- Passage:
▼

One if by land, two if by sea. I keep wanting there to be a third alternative. "listen my children, and you shall hear of the midnight ride of Paul Revere", only, if you ask me, I'd rather hear about that chestnut tree where the village smithy stands, even if I did imagine that the smith was the blacksmith and not the smithing building in which he worked.
As the morning dawn greets a new generation of Smiths fans, I think of that passage in Evelyn Waugh's Brideshead Revisited in which Julia reflects on the phrase "living in sin", exploring how it is to "eat in sin", to "drink sin" and to "bathe in sin". I imagine uttering the same phrases, yet replacing the word "sin" with the word "banality".
The word "banality" conjures up for me "bane", which conjures up for me "wolfsbane", which has all sorts of Eastern European mountain imagery in my imagination, only the "wolfsbane" I see hanging in my mind is really a lot like a huge piece of bacon, and somehow bacon seems more "nip" than "bane".

▲

- Tasks for this exercise:
A - Copy the passage word for word, starting at the words "One if by land, two" and ending after the words "which he worked.".
B - In the passage, which phrase does Julia reflect on in Evelyn Waugh's Brideshead Revisited?
C - Write the next part of the passage on banality and word associations, picking up after its last sentence.

- Data supplied:
▼

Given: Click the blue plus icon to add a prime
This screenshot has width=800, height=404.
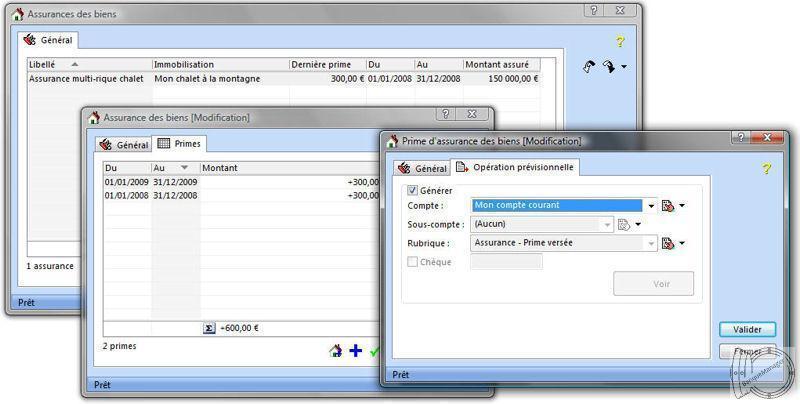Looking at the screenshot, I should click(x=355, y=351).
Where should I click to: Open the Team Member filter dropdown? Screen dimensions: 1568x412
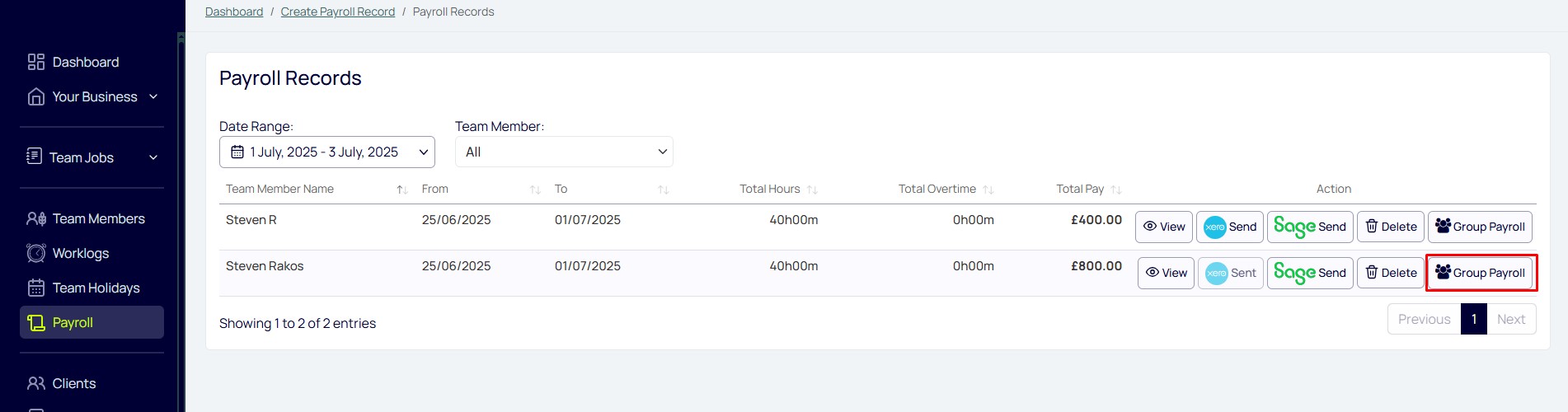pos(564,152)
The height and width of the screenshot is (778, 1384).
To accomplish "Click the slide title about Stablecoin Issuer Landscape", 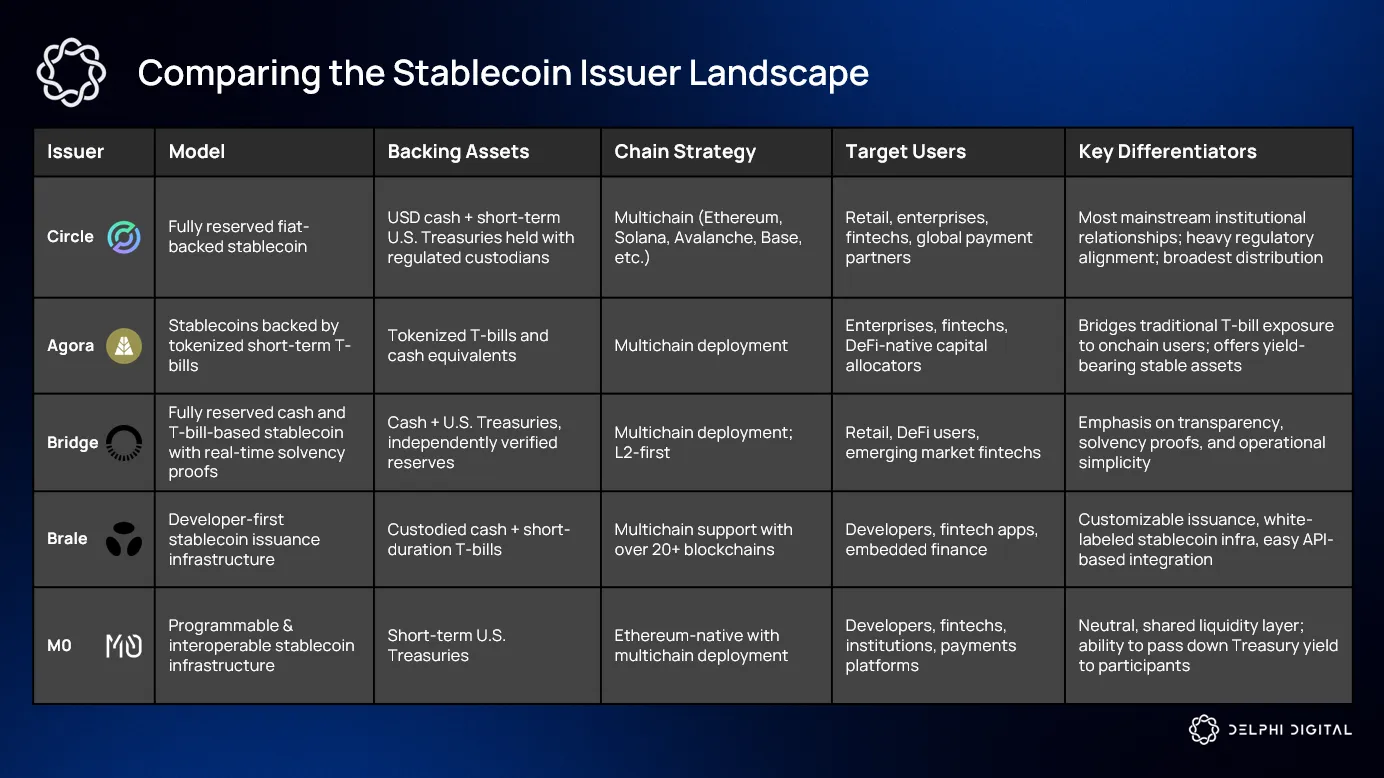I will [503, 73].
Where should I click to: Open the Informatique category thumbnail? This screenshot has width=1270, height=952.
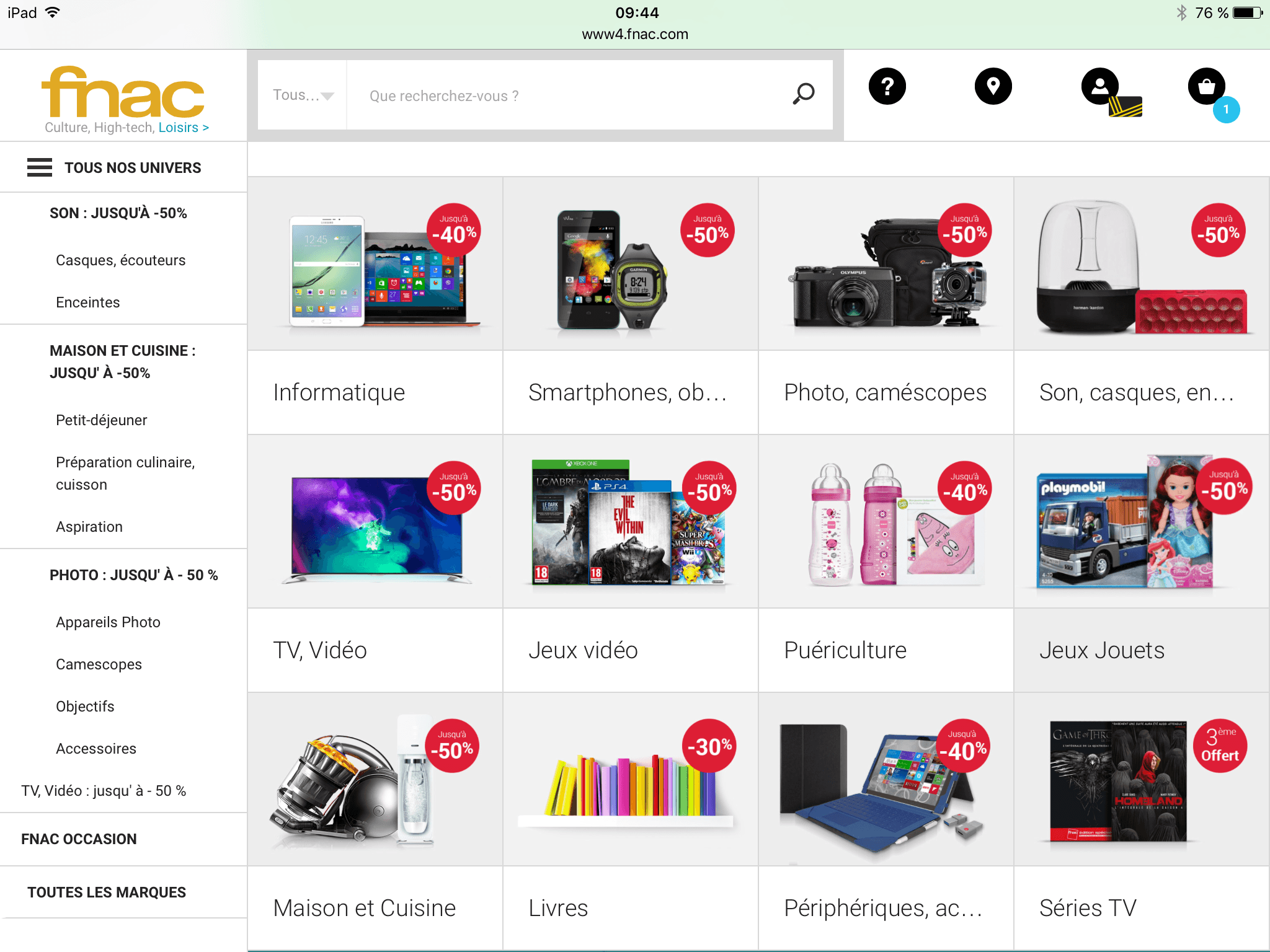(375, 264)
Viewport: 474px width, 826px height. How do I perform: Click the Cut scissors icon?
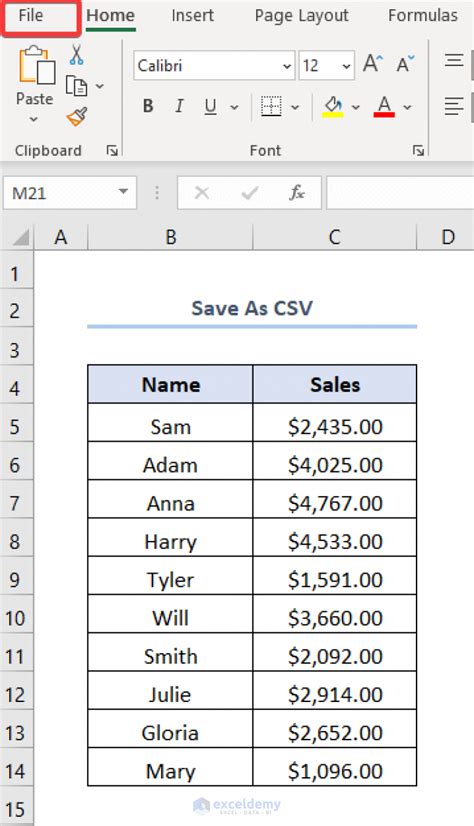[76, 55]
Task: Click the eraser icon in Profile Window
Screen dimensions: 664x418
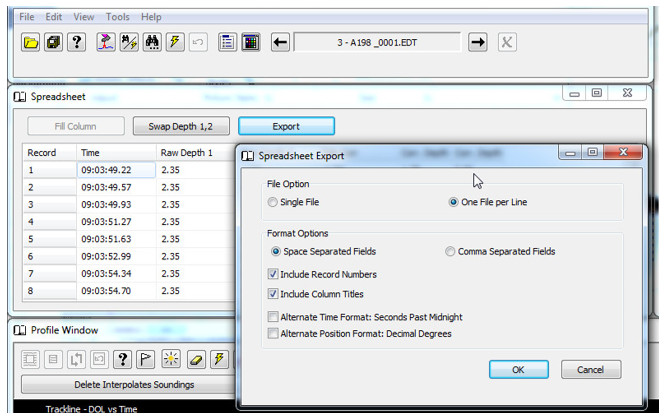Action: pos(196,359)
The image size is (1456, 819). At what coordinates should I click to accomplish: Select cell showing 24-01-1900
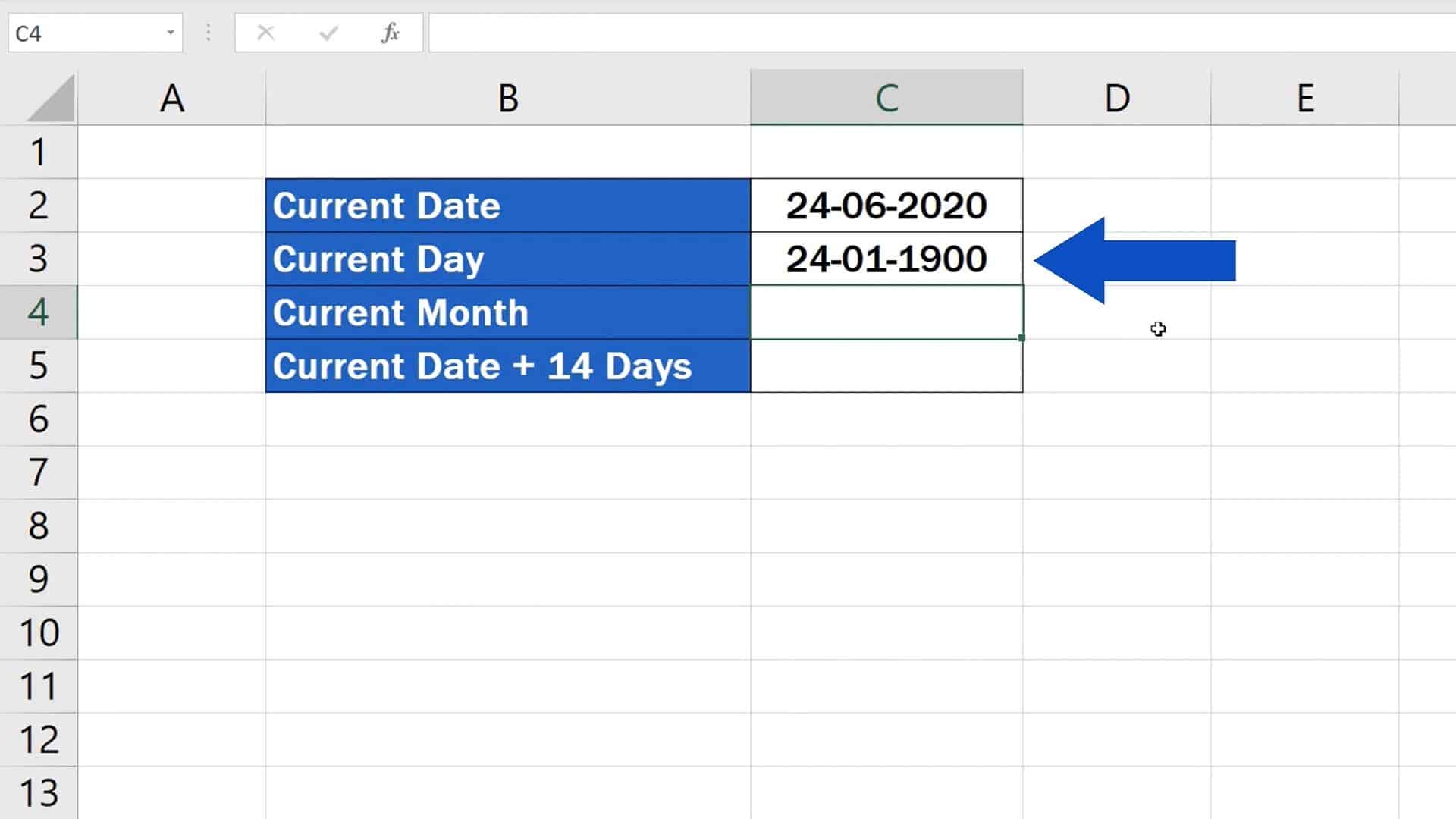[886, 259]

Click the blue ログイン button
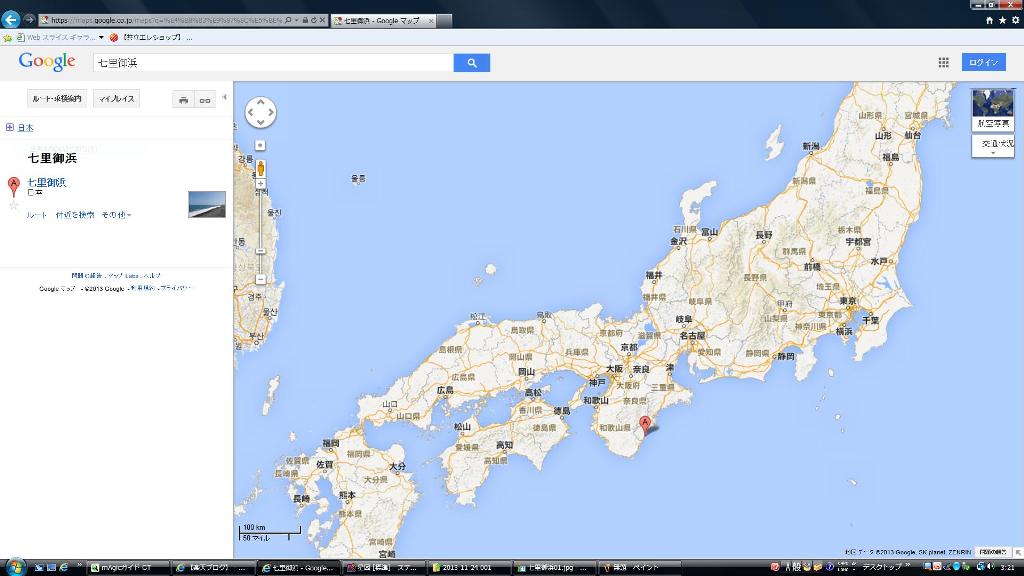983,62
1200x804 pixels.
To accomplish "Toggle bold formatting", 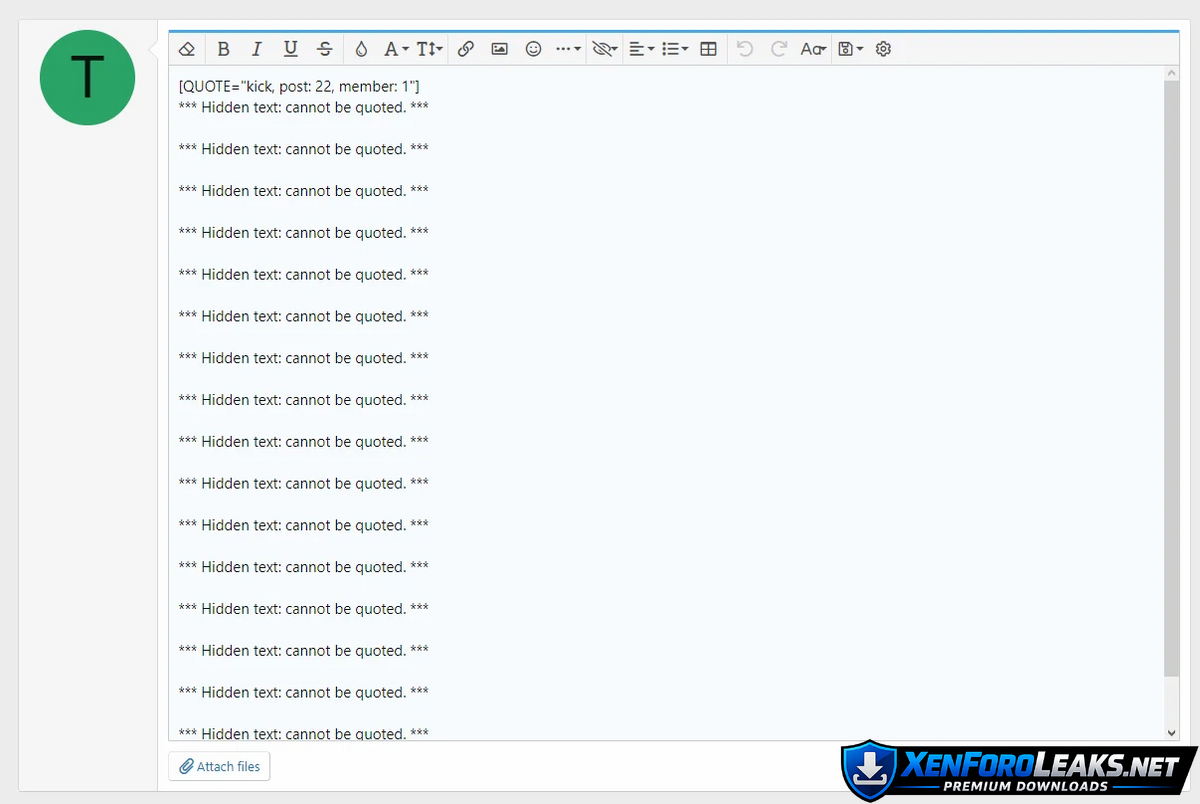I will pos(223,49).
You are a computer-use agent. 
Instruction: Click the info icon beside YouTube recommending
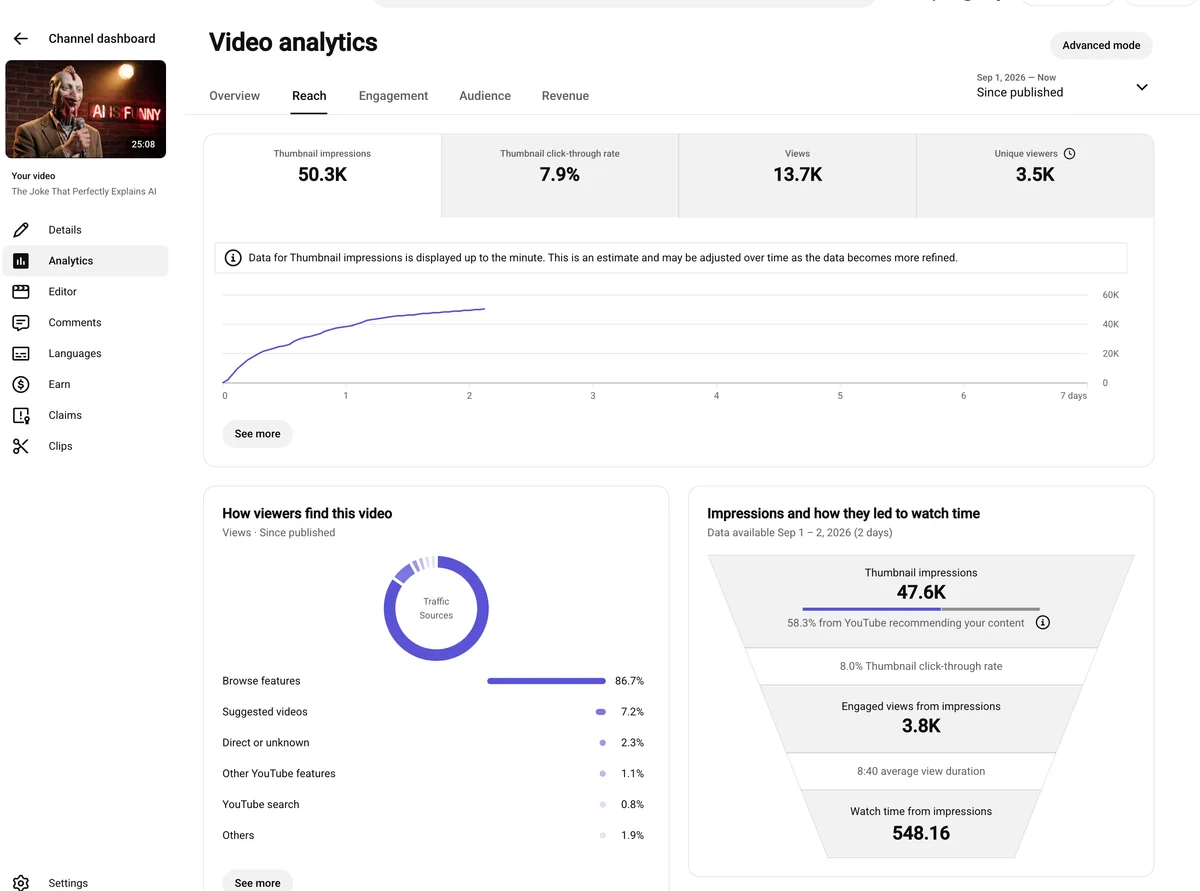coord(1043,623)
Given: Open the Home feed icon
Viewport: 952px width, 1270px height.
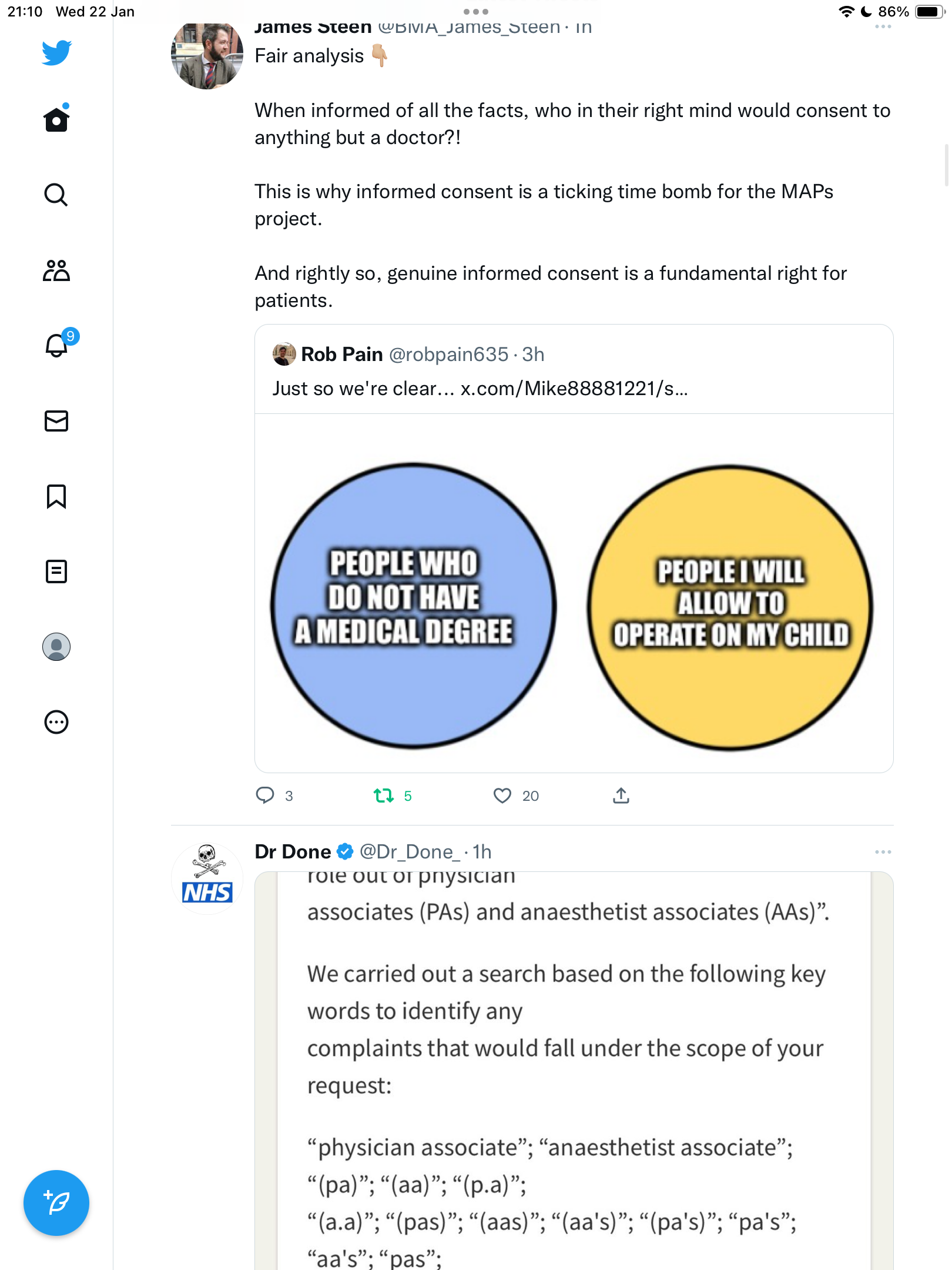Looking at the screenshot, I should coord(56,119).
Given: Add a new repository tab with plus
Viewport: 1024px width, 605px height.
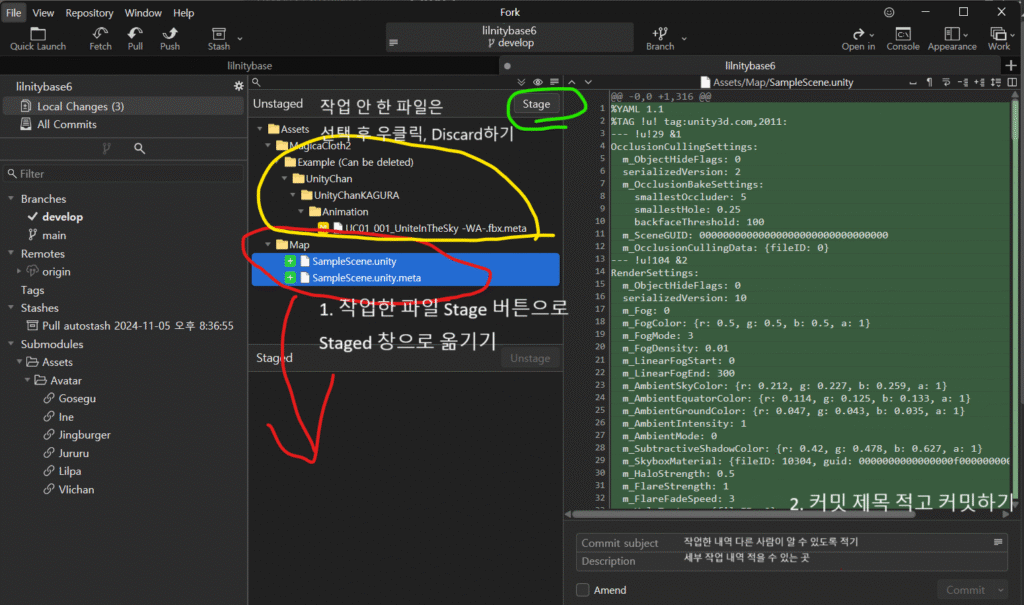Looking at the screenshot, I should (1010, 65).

▲

- Task responses:
A -
One if by land, two if by sea. I keep wanting there to be a third alternative. "listen my children, and you shall hear of the midnight ride of Paul Revere", only, if you ask me, I'd rather hear about that chestnut tree where the village smithy stands, even if I did imagine that the smith was the blacksmith and not the smithing building in which he worked.

B - She reflects on the phrase "living in sin."

C -
Since we landscaped our yard this Spring, we attract birds and butteflies to our yard. But I have megalomaniac dreams of far more winged friends. I am puzzling through my new book, Attracting Butterflies and Hummingbirds to Your Backyard and thinking about how it is far more satisfying than books with titles like Against Art (inevitably written by someone who is for art, and holds an MFA in the field) or anything with a derivation of the word "dialectic" in the title. On the other hand, I have in my car the copy of the book about eluding representation, which I hoped would be about people who turned down assistance from their lawyers, but actually is about the difficulty of capturing experience in literary and artistic work. I can sympathize. The Summer before 10th grade, when I had to
do the butterfly collection in order to pass biology, there was something stifling about putting the butterflies in the little mason jar filled with arsenic or strychnine or some other foul green poison substance which would no doubt be banned from schools today. Bathing in banality. Eating it. Breathing it. Pinning butterflies onto styrofoam mats of it. Covering it with glass.